ArcelorMittal, with crude steel production of 93.1 million tonnes (mt) in 2017 derived from multi-location mills, claims “relevant credentials and experience” to become a strategic partner for Essar Steel with capacity of 10 mt. As it happens, ArcelorMittal nows finds itself twisting in the wind. First, promoter Ruias have come forward to settle the entire Essar dues of Rs 54,389 crore to take back control of the unit. And now State Bank of India has put its entire Essar loan on the block ready to accept a major haircut.

 

In the meantime, acquisition of the Electrosteel Steels (ES) 2.5 mt capacity mill at Bokaro in Jharkhand by Agarwal is seen as natural progression from his being a producer of iron ore to a maker of steel. Off to a modest start with likely annual production of 1.5 mt at ES, Agarwal has committed investment needed to ramp up output to 2.5 mt first and then build an additional capacity of 5 mt in adjoining areas.
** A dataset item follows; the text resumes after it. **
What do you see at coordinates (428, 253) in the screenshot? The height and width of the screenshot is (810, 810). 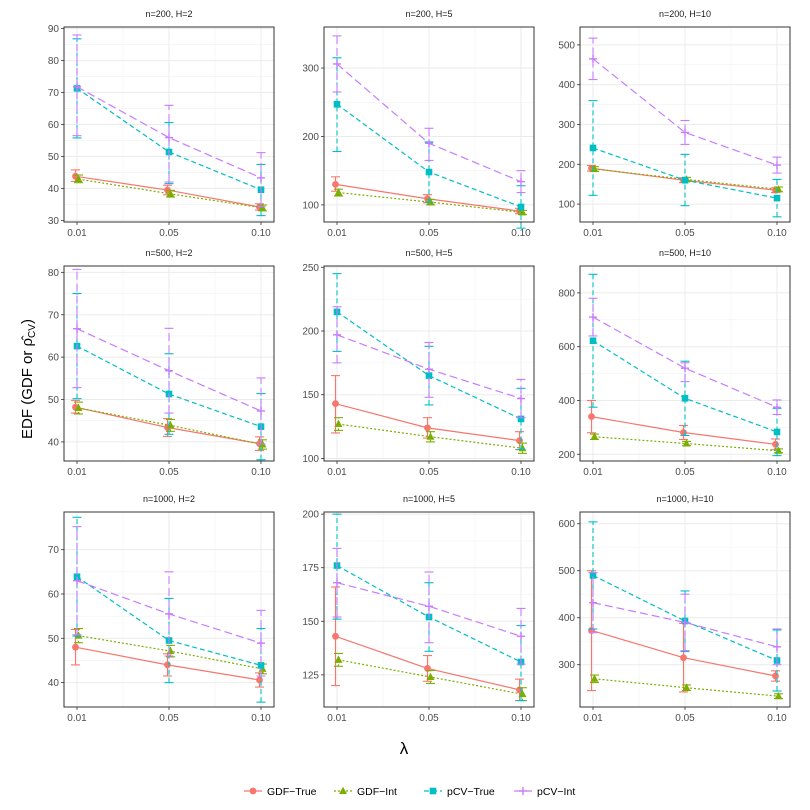 I see `panel-title: n=500, H=5` at bounding box center [428, 253].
Even though he does not have the benefit of experience in managing steel assets, Agarwal is never short on ambition. As he ventures in steel, Agarwal is banking on the support he is getting from Jharkhand Chief Minister Raghubar Das who wants him to create one more Bokaro — the reference is to the SAIL’s modernised and expanded 7 mt plant — in the state.

 

The Indian steel sector is once again showing exuberance of the kind seen earlier this decade which, however, faded out as it did in the rest of the world in 2015, when prices fell to levels last seen during the depths of recession in early 2009. Atanu Mukherjee, president of consulting group M N Dastur, says: “Exuberant as they had been to build steel capacity during 2004-12, Indian steel promoters were spot on in most cases in buying the best machinery. This holds good for steel groups, which found themselves in the insolvency bay. But I will not say that production processes and operational structures were organised in the best possible manner in all cases. There were techno-economic reasons for some of these new assets not working well.”

 

Mukherjee is referring to a melange of technologies and processes of iron and steelmaking at a single site. Consider Essar’s 10 mt mill at Hazira in Gujarat where you find blast furnace, Midrex and Corex technologies operating side by side. The mill is a long distance away from operating at capacity. Moreover, the government’s failure to make the promised gas supply on the basis of which Essar and two other groups built large gas-based sponge iron facilities painted them in a corner.

 

The 1 mt speciality long products mill at Jamshedpur of Usha Martin, which fell victim as much due to running up big debts as well as a split in the promoter family, has also been unable to normalise operations for having a combination of sponge iron units, electric arc furnaces and BF-BOF. Tata Steel subsidiary Tata Sponge, which is acquiring the Usha Martin steel business, will also have to seek resolution of regulatory issues concerning indiscretions of the erstwhile owner’s operation of captive iron ore and coal mines.

 

Insolvency resolution is helping the cause of capacity consolidation, which happened in fits and starts in the past. Steel has always been a kind of pendulum industry, whose fortunes oscillate with that of the economy. Steel prices have been softening since November, so steelmakers stand a better chance to withstand price shocks through a process of capacity consolidation.